153. Uno de mis primos había vuelto del instituto, pocos días antes, con el chándal empapado en sudor y la cara como un fresón. Mi tía le dijo que se duchara inmediatamente. Mi primo empezó a quitarse la ropa allí mismo y mi tía, hermana de mi padre, a la que nunca he caído bien, me miró de soslayo, se giró, abrió la puerta de un gran armario de estilo colonial, como le llamaban, sacó de ahí una toalla y amortajó a mi primo en un santiamén. Sin entender la mirada de su madre, se dejó empujar hasta el baño buscando en mi mirada, más que complicidad, alguna explicación para lo que estaba sucediendo. No tuve tiempo de definir ninguna mirada específica más allá de reprimir la curiosidad que puedira transparecer en ella. Quisiera yo, mientras mi primo se duchaba, situar mi nariz justo por debajo de sus axilas para apreciar la fuente de ese olor que, ahora que todos decían que era malo – o por lo menos entonces empecé a fijarme en que esa era la opinión común –, empezaba a ejercer sobre mí una atracción inusitada.

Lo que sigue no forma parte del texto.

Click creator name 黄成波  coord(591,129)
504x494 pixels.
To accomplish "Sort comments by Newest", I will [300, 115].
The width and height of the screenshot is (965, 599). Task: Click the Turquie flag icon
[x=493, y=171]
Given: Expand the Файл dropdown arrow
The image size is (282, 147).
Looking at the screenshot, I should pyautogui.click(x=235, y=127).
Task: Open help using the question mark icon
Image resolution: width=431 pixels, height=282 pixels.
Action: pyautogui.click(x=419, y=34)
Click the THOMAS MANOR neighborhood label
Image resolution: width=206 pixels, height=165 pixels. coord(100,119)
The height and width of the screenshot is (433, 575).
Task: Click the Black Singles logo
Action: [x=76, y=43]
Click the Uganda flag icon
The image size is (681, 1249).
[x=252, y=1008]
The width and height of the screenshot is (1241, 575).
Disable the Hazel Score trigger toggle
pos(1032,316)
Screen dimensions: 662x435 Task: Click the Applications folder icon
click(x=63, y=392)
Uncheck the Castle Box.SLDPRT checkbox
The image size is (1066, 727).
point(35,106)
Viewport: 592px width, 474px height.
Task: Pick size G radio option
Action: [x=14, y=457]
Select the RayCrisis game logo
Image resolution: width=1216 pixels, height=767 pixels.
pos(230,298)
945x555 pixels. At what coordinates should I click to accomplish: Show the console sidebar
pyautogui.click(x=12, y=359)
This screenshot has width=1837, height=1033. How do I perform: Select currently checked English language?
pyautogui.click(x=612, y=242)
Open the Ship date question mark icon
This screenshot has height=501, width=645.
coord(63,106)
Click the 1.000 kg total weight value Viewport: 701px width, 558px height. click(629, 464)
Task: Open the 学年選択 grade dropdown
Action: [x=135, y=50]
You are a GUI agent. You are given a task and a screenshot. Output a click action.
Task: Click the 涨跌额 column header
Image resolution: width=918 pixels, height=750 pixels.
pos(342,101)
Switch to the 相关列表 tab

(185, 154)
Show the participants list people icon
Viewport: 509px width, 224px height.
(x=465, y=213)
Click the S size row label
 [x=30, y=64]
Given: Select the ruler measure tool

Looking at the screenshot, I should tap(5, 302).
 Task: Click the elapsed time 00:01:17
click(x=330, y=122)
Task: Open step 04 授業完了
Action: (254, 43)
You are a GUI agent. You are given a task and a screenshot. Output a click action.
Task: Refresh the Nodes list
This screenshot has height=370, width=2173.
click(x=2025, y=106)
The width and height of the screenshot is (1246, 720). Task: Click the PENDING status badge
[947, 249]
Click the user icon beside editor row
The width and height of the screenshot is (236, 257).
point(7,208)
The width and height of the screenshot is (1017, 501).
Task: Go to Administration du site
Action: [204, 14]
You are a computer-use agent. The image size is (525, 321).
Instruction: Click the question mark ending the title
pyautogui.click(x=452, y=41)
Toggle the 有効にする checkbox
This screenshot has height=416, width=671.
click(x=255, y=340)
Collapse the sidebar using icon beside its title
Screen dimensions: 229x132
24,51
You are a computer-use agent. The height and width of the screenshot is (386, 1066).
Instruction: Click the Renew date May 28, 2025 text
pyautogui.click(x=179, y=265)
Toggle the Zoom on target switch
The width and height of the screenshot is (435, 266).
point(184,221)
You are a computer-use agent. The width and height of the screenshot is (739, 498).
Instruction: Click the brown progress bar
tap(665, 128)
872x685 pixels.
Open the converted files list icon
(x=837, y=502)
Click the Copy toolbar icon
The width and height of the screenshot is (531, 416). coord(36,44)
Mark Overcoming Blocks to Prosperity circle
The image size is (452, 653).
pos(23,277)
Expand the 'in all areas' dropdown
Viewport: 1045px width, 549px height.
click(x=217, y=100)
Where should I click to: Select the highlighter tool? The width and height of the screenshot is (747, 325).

154. También me fijé, por esas fechas, que el sudor en la zona de las ingles adquiría un olor especial, como de zumo de pera. Crecí tomando unos zumos buenísimos, muy artificiales, que venían en pequeñas latas color de aluminio con fotografías de frutos. Me encantaban el de pera y el de melocotón. Fue uno de los pocos caprichos que nunca dejó de satisfacer mi madre, quizás porque también a ella le gustaba la pera. Eso me hizo pensar, a finales de mayo, cuando se acercaban el fin de año escolar y las vacaciones de verano, si a mi madre no le gustaría el olor de sus ingles, es decir, el olor que tenía ella cuando le sudaba la piel en la zona de las ingles. Yo no sabía si el año siguiente iba a cambiarme a la otra escuela, la de los chicos mayores, los que bajaban de las clases de educación física con sus intensas – e incipientemente maliciosas – miradas hacia las chicas. No lo sabía pero, si lo supiera, quizás me hubiese dado cuenta de que el deseo de ocupar mi olfacto con las secreciones de las glándulas sudoríparas de mi primo se satisfaría plenamente, y más, en el balneario de los chicos.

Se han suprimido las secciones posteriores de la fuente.